- [EXCERPT TO READ]
4. The formulation of thought experiments
In this section, I will demonstrate that the usefulness of a thought experiment in scientific practice is affected by the way in which its content is conveyed. What do I mean by the formulation of thought experiments? To see this, we should first note that thought experiments are ultimately concerned with abstract ideas that can be generalized beyond the particular details of the thought experiment narrative (Egan Reference Egan2016). For example, in Galileo’s falling bodies thought experiment, Galileo is interested in exploring the relation between the weight of a body and the speed at which it falls. I take this to be the content of the thought experiment.
The form of Galileo’s thought experiment includes the way in which the relation between speed and weight is expressed through the particular events and objects used in the scenario—that is, the bodies being dropped from a height, such as the musket ball and the cannonball, as in Brown’s presentation of the thought experiment outlined earlier. In a common textbook formulation, the thought experiment describes dropping the bodies from a particular height, namely, the Leaning Tower of Pisa. This detail appears to derive from a biography of Galileo, written by Viviani, that describes Galileo performing the experiment from the top of the tower, in front of a crowd of students and academics who watch from below (Segre Reference Segre1989). In his own writings, Galileo seeks to show how “a cannon ball weighing one or two hundred pounds, or even more, will not reach the ground by as much as a span ahead of a musket ball weighing only half a pound, provided both are dropped from a height of 200 cubits” ([1638] 1914, 62). Yet he formulates the actual thought experiment differently, beginning with the following statement: “if a large stone moves with a speed of, say, eight while a smaller moves with a speed of four, then when they are united, the system will move with a speed less than eight” ([1638] 1914, 63).Footnote 12
As with artworks, I argue that a source of the aesthetic value of thought experiments comes from the manner in which their formal features function as a way of bringing about their content. When the form is well suited to the content of the thought experiment, we may regard it as aesthetically valuable. Thus, although we could take pleasure in the content of, say, Galileo’s falling bodies or in a thought experiment’s formal features alone, what I am interested in here is how the interrelation of these two aspects of a thought experiment is a source of aesthetic value.
As noted, the relation between form and content can be complicated when we introduce Lamarque’s (Reference McAllister2009) distinction between two levels of content: the thematic content and the immediate content. In the case of Beloved, we saw that the particular events described count as part of the immediate content of the work, and the themes of loss and motherhood count as part of the thematic content of the novel. We can apply this to thought experiments in science, too. The tower and the balls or stones and so forth in Galileo’s thought experiment would also be part of the immediate content of the example. In contrast, in Lamarque’s distinction, the relation between speed and weight is part of the thought experiment’s thematic content: it is the overarching content that goes beyond the particular details of the narrative. As with the case of novels, this overarching content informs the choices made at the level of immediate content.

- [WORK REQUEST 1] Revise the records, starting at their first line and ending at the line that contains "coordinates (440, 432).". Swap "Find the location of a particular element" for "Find where a certain element is" and leave everything else the same.

- [DATA TO EXAMINE]
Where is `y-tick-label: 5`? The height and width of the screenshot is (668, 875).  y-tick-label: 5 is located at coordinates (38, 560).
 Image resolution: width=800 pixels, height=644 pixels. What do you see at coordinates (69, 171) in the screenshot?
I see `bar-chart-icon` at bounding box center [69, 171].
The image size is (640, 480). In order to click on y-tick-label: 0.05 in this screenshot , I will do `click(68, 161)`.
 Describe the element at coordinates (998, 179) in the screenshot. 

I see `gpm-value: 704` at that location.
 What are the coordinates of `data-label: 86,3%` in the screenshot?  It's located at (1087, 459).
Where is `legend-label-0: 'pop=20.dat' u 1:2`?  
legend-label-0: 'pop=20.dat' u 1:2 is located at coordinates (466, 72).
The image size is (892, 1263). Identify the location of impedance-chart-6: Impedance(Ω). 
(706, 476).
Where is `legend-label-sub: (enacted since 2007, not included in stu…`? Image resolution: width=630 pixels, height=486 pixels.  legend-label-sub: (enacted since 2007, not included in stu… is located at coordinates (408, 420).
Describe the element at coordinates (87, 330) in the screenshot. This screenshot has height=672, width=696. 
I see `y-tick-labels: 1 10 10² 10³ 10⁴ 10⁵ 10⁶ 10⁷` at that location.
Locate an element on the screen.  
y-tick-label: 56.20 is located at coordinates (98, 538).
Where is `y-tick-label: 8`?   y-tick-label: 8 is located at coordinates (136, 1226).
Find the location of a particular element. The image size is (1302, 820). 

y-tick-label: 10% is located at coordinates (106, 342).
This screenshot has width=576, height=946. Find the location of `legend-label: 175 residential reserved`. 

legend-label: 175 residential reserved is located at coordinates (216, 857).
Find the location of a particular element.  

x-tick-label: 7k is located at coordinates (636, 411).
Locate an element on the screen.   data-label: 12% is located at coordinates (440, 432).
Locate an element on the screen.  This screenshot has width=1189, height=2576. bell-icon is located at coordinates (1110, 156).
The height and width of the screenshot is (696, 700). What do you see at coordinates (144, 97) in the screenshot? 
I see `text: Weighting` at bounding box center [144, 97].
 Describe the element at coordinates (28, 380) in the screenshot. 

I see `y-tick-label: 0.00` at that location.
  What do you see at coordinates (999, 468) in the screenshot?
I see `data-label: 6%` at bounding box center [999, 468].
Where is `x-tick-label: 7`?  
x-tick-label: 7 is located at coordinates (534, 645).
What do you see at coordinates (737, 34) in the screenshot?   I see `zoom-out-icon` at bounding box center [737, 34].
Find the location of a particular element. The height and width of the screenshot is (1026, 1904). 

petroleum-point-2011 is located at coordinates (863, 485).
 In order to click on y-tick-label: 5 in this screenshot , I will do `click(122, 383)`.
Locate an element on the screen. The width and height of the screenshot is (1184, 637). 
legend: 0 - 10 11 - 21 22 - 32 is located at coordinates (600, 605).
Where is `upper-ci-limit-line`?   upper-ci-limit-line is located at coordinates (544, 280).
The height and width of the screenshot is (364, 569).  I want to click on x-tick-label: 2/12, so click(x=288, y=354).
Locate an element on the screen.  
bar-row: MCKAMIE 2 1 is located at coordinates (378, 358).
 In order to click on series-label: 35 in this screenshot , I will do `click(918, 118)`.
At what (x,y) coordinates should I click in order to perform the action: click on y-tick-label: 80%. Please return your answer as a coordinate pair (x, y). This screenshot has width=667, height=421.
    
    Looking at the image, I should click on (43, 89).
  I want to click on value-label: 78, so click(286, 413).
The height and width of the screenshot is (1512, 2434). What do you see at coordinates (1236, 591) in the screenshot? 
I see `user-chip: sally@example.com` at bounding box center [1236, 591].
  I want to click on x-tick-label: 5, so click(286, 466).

- [WORK REQUEST 2]
Answer these questions from the excerpt on thought experiments:
(a) Who wrote the biography that describes Galileo performing the experiment from the top of the tower?
(b) In Galileo's own formulation of the thought experiment, what speed is given for the large stone?
(c) In the case of Beloved, which themes count as part of the novel's thematic content?

- [TASK SOLUTION 1]
Where is `y-tick-label: 5`? The height and width of the screenshot is (668, 875).  y-tick-label: 5 is located at coordinates (38, 560).
 Image resolution: width=800 pixels, height=644 pixels. What do you see at coordinates (69, 171) in the screenshot?
I see `bar-chart-icon` at bounding box center [69, 171].
The image size is (640, 480). In order to click on y-tick-label: 0.05 in this screenshot , I will do `click(68, 161)`.
 Describe the element at coordinates (998, 179) in the screenshot. 

I see `gpm-value: 704` at that location.
 What are the coordinates of `data-label: 86,3%` in the screenshot?  It's located at (1087, 459).
Where is `legend-label-0: 'pop=20.dat' u 1:2`?  
legend-label-0: 'pop=20.dat' u 1:2 is located at coordinates (466, 72).
The image size is (892, 1263). Identify the location of impedance-chart-6: Impedance(Ω). 
(706, 476).
Where is `legend-label-sub: (enacted since 2007, not included in stu…`? Image resolution: width=630 pixels, height=486 pixels.  legend-label-sub: (enacted since 2007, not included in stu… is located at coordinates (408, 420).
Describe the element at coordinates (87, 330) in the screenshot. This screenshot has height=672, width=696. 
I see `y-tick-labels: 1 10 10² 10³ 10⁴ 10⁵ 10⁶ 10⁷` at that location.
Locate an element on the screen.  
y-tick-label: 56.20 is located at coordinates (98, 538).
Where is `y-tick-label: 8`?   y-tick-label: 8 is located at coordinates (136, 1226).
Find where a certain element is. The image size is (1302, 820). 

y-tick-label: 10% is located at coordinates (106, 342).
This screenshot has width=576, height=946. Find the location of `legend-label: 175 residential reserved`. 

legend-label: 175 residential reserved is located at coordinates (216, 857).
Find where a certain element is.  

x-tick-label: 7k is located at coordinates (636, 411).
Locate an element on the screen.   data-label: 12% is located at coordinates (440, 432).

- [TASK SOLUTION 2]
(a) Viviani
(b) Eight
(c) Loss and motherhood